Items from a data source
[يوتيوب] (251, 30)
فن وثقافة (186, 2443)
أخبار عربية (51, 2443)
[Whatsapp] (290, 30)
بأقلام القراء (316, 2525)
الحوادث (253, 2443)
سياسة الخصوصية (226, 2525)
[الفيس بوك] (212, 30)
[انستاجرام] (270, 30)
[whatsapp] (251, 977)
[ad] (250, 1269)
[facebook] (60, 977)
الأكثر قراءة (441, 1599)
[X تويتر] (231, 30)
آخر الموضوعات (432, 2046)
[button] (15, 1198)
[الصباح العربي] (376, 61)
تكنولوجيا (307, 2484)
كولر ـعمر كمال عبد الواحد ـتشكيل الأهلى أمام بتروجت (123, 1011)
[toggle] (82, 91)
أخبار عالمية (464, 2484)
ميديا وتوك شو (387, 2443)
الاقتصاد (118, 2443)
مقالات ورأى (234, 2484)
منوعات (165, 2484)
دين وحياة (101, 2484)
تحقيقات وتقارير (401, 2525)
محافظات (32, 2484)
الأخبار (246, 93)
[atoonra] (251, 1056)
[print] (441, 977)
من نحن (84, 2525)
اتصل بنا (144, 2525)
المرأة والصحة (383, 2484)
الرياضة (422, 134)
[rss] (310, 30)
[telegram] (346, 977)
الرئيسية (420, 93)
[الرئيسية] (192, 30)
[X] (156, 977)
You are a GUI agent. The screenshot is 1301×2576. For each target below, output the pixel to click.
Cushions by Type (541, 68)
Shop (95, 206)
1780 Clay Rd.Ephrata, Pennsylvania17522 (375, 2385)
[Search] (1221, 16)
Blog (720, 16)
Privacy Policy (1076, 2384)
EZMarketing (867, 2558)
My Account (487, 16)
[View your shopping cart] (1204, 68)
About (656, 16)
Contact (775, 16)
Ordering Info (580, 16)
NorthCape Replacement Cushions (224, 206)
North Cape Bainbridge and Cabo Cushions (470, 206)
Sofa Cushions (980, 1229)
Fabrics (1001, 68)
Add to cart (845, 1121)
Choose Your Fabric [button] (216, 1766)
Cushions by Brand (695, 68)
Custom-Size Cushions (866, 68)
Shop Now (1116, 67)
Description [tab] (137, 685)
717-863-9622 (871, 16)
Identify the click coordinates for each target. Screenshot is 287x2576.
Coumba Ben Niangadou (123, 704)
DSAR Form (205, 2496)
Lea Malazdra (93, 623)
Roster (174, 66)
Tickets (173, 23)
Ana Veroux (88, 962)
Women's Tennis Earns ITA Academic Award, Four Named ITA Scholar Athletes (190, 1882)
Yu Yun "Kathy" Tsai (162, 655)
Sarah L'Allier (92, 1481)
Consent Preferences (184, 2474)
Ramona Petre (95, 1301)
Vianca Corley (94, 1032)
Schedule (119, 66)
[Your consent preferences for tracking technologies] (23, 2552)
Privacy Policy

What the task asks
Your reply should be all of the data, returned exactly.

The answer
[يوتيوب] (251, 30)
فن وثقافة (186, 2443)
أخبار عربية (51, 2443)
[Whatsapp] (290, 30)
بأقلام القراء (316, 2525)
الحوادث (253, 2443)
سياسة الخصوصية (226, 2525)
[الفيس بوك] (212, 30)
[انستاجرام] (270, 30)
[whatsapp] (251, 977)
[ad] (250, 1269)
[facebook] (60, 977)
الأكثر قراءة (441, 1599)
[X تويتر] (231, 30)
آخر الموضوعات (432, 2046)
[button] (15, 1198)
[الصباح العربي] (376, 61)
تكنولوجيا (307, 2484)
كولر ـعمر كمال عبد الواحد ـتشكيل الأهلى أمام بتروجت (123, 1011)
[toggle] (82, 91)
أخبار عالمية (464, 2484)
ميديا وتوك شو (387, 2443)
الاقتصاد (118, 2443)
مقالات ورأى (234, 2484)
منوعات (165, 2484)
دين وحياة (101, 2484)
تحقيقات وتقارير (401, 2525)
محافظات (32, 2484)
الأخبار (246, 93)
[atoonra] (251, 1056)
[print] (441, 977)
من نحن (84, 2525)
اتصل بنا (144, 2525)
المرأة والصحة (383, 2484)
الرياضة (422, 134)
[rss] (310, 30)
[telegram] (346, 977)
الرئيسية (420, 93)
[الرئيسية] (192, 30)
[X] (156, 977)
You are a GUI agent. The screenshot is 1301×2576. For each target below, output the pixel to click.
Cushions by Type (541, 68)
Shop (95, 206)
1780 Clay Rd.Ephrata, Pennsylvania17522 (375, 2385)
[Search] (1221, 16)
Blog (720, 16)
Privacy Policy (1076, 2384)
EZMarketing (867, 2558)
My Account (487, 16)
[View your shopping cart] (1204, 68)
About (656, 16)
Contact (775, 16)
Ordering Info (580, 16)
NorthCape Replacement Cushions (224, 206)
North Cape Bainbridge and Cabo Cushions (470, 206)
Sofa Cushions (980, 1229)
Fabrics (1001, 68)
Add to cart (845, 1121)
Choose Your Fabric [button] (216, 1766)
Cushions by Brand (695, 68)
Custom-Size Cushions (866, 68)
Shop Now (1116, 67)
Description [tab] (137, 685)
717-863-9622 (871, 16)
Identify the click coordinates for each target. Screenshot is 287x2576.
Coumba Ben Niangadou (123, 704)
DSAR Form (205, 2496)
Lea Malazdra (93, 623)
Roster (174, 66)
Tickets (173, 23)
Ana Veroux (88, 962)
Women's Tennis Earns ITA Academic Award, Four Named ITA Scholar Athletes (190, 1882)
Yu Yun "Kathy" Tsai (162, 655)
Sarah L'Allier (92, 1481)
Consent Preferences (184, 2474)
Ramona Petre (95, 1301)
Vianca Corley (94, 1032)
Schedule (119, 66)
[Your consent preferences for tracking technologies] (23, 2552)
Privacy Policy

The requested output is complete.